> _Work required_: Using the entries that follow, state how many lines contain "input", with no other words.

> _Record extracts_:

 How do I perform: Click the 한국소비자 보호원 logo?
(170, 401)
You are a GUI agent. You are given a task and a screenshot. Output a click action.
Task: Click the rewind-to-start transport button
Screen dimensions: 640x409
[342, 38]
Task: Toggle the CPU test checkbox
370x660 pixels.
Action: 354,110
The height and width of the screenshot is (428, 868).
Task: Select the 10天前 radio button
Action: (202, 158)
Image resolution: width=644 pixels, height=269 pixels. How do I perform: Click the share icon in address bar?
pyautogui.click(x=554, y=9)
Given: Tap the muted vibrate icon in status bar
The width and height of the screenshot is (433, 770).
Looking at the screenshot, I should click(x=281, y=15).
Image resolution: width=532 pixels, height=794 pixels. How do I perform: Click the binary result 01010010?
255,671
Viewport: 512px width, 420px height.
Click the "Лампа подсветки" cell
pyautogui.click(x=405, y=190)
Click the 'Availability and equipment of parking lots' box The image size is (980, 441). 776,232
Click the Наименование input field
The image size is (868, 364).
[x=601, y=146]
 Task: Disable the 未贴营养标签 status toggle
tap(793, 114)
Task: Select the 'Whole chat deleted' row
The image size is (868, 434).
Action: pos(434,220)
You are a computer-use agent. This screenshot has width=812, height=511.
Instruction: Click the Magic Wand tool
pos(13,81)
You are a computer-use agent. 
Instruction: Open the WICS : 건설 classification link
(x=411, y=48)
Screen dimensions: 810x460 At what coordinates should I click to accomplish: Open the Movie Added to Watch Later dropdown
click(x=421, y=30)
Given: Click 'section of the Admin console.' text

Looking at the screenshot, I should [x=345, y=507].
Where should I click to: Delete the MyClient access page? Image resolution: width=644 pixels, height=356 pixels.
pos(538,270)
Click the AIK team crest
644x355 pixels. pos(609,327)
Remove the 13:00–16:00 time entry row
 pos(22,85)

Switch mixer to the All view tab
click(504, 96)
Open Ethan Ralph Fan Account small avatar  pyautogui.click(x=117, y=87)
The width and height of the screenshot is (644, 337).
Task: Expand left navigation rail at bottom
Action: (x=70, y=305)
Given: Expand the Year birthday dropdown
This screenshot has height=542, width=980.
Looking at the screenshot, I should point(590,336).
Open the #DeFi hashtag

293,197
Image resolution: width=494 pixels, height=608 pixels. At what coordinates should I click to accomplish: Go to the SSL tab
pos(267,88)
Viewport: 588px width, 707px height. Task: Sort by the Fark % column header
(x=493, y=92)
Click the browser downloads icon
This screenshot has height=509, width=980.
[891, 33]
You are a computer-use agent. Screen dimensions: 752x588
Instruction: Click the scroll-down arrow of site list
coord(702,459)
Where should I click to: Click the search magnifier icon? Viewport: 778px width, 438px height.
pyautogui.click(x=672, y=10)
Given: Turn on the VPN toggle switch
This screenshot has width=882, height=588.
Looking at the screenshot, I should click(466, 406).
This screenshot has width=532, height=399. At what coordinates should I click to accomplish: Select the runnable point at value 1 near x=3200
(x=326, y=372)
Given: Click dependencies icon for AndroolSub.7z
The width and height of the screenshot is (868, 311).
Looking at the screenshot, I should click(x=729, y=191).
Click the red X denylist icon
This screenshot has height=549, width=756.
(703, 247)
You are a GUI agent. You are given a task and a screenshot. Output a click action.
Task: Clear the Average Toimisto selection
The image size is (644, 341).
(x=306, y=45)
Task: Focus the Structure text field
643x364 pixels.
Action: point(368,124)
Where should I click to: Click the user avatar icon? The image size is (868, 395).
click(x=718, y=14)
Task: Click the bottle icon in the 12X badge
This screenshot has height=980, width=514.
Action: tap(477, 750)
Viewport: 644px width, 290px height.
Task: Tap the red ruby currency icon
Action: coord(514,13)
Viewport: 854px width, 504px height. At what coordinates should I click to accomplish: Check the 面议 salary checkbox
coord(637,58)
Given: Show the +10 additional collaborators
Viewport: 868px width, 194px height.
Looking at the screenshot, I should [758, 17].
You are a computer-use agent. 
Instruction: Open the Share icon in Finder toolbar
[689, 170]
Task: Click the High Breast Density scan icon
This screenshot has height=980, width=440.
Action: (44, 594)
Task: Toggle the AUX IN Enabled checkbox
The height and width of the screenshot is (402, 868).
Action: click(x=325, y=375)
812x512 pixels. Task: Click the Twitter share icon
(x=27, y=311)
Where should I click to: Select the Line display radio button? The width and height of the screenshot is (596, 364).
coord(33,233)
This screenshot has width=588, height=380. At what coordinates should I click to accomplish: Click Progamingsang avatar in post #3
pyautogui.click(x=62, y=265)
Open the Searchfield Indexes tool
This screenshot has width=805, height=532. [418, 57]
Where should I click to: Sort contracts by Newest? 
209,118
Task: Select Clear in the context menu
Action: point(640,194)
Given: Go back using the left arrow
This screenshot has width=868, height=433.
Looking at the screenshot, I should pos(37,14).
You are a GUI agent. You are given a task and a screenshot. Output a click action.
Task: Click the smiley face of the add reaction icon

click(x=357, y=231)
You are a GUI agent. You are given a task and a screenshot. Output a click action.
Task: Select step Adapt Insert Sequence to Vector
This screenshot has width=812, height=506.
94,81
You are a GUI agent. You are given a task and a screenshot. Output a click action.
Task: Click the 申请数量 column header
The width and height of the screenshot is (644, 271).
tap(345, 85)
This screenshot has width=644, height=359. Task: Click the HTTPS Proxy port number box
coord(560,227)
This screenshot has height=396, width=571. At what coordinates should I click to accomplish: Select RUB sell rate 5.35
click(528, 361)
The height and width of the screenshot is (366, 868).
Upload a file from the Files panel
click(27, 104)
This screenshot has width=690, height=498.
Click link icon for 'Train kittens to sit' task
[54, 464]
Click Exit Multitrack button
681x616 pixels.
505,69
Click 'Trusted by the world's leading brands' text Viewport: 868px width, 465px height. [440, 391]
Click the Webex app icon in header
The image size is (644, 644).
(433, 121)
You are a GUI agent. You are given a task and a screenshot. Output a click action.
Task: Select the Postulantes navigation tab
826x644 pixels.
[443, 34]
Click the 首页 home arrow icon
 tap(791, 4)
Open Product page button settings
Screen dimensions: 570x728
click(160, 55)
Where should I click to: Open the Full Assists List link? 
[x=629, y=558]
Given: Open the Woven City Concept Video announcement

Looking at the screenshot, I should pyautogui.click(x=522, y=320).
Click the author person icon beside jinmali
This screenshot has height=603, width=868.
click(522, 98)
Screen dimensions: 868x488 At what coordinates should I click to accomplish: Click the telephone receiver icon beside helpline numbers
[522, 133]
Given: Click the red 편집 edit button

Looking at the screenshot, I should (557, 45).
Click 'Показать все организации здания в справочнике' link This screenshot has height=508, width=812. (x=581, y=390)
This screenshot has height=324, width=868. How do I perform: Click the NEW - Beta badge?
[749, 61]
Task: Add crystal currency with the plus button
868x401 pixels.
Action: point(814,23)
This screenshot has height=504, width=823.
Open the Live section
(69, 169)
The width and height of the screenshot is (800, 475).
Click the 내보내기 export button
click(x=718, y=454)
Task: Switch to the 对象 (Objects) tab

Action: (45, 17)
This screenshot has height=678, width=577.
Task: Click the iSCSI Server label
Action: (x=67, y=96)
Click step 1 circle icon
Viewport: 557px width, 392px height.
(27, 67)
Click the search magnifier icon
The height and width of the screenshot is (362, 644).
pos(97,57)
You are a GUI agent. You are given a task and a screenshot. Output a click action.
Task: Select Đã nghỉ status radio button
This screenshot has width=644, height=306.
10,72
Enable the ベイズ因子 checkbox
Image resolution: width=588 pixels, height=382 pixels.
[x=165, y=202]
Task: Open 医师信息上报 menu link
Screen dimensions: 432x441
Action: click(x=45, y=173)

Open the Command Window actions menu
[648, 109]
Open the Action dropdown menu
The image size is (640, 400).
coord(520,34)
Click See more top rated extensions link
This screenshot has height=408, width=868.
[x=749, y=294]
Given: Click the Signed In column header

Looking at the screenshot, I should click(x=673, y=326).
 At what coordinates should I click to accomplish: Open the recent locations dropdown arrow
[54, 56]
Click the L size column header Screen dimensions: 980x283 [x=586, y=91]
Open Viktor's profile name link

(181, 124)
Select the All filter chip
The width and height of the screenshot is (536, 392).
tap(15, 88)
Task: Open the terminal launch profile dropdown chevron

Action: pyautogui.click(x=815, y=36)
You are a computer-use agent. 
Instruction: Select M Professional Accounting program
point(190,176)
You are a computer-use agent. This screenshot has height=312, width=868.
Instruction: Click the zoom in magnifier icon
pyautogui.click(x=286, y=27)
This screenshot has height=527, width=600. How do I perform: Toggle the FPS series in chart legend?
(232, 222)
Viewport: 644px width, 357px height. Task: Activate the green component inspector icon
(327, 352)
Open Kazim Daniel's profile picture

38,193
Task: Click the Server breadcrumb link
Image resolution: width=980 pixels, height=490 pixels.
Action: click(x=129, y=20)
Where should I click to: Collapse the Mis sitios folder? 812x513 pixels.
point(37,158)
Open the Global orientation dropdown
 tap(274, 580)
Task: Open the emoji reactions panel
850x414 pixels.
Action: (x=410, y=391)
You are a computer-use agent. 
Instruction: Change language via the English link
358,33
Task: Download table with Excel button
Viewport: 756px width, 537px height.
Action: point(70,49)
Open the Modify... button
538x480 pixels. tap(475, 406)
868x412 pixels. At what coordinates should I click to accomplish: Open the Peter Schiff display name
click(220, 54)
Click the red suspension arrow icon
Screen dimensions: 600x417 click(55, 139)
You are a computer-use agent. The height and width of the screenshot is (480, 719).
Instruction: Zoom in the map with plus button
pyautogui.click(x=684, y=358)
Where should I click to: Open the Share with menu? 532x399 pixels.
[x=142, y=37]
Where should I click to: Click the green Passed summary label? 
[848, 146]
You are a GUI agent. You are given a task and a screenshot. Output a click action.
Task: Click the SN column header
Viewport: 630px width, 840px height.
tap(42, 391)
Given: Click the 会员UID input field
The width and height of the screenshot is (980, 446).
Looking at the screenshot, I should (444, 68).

> _Your solution_: 2